**Stated goal:** Please give everything from the first of these lines down to the line containing "coord(114,135)" again, changing "trash icon" to "bin icon" and leaving all else unchanged.

**Data to use:**
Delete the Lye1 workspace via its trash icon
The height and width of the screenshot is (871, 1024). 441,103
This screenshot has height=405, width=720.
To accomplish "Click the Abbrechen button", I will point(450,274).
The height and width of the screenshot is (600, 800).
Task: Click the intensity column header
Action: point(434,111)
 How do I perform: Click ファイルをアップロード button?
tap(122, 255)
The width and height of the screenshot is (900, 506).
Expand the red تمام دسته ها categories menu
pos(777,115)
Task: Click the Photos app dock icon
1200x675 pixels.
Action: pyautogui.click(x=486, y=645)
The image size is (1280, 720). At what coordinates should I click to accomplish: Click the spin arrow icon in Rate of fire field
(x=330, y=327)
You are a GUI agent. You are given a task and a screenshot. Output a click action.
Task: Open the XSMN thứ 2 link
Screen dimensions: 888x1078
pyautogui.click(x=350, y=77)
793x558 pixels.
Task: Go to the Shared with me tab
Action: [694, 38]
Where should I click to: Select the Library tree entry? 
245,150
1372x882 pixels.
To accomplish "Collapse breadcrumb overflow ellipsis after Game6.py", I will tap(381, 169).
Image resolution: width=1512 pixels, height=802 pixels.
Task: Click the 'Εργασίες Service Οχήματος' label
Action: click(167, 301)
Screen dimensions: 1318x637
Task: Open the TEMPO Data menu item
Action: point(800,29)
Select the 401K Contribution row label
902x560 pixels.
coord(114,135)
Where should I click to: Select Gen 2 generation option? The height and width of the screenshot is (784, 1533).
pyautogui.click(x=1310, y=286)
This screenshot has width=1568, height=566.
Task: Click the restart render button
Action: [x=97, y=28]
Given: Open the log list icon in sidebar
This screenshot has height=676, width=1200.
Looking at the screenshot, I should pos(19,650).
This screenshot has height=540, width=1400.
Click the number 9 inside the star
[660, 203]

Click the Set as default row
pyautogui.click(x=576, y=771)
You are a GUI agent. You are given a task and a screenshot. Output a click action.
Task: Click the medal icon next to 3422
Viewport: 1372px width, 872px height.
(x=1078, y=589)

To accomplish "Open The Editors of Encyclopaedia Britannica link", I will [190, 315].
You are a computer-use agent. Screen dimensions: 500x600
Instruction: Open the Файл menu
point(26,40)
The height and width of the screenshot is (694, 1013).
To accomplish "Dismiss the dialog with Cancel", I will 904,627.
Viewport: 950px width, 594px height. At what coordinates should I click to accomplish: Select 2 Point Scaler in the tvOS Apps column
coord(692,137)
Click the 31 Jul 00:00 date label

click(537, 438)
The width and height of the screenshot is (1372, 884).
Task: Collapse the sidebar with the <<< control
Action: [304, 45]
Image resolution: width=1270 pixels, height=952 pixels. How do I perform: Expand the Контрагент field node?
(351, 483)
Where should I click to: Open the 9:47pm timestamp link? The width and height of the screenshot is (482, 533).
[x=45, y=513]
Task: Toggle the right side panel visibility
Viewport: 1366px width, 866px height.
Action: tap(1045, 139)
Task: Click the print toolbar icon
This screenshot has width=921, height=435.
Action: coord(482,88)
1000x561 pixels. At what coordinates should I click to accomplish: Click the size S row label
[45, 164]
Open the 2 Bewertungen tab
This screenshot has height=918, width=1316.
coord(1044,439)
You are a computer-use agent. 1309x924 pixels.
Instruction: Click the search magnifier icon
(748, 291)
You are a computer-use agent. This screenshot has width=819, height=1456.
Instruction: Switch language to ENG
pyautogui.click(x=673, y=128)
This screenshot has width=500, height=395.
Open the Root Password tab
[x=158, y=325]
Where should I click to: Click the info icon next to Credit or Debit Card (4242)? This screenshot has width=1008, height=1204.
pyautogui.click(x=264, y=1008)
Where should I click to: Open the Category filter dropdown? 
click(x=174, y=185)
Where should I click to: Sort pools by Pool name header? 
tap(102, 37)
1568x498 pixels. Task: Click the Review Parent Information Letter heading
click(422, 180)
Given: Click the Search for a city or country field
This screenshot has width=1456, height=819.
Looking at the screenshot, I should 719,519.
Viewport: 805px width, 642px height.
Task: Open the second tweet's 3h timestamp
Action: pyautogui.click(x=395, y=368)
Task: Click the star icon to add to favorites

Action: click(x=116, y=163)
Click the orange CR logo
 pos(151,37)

**Result below:**
Delete the Lye1 workspace via its bin icon
The height and width of the screenshot is (871, 1024). 441,103
This screenshot has height=405, width=720.
To accomplish "Click the Abbrechen button", I will point(450,274).
The height and width of the screenshot is (600, 800).
Task: Click the intensity column header
Action: point(434,111)
 How do I perform: Click ファイルをアップロード button?
tap(122, 255)
The width and height of the screenshot is (900, 506).
Expand the red تمام دسته ها categories menu
pos(777,115)
Task: Click the Photos app dock icon
1200x675 pixels.
Action: pyautogui.click(x=486, y=645)
The image size is (1280, 720). At what coordinates should I click to accomplish: Click the spin arrow icon in Rate of fire field
(x=330, y=327)
You are a GUI agent. You are given a task and a screenshot. Output a click action.
Task: Open the XSMN thứ 2 link
Screen dimensions: 888x1078
pyautogui.click(x=350, y=77)
793x558 pixels.
Task: Go to the Shared with me tab
Action: [694, 38]
Where should I click to: Select the Library tree entry? 
245,150
1372x882 pixels.
To accomplish "Collapse breadcrumb overflow ellipsis after Game6.py", I will tap(381, 169).
Image resolution: width=1512 pixels, height=802 pixels.
Task: Click the 'Εργασίες Service Οχήματος' label
Action: click(167, 301)
Screen dimensions: 1318x637
Task: Open the TEMPO Data menu item
Action: point(800,29)
Select the 401K Contribution row label
902x560 pixels.
coord(114,135)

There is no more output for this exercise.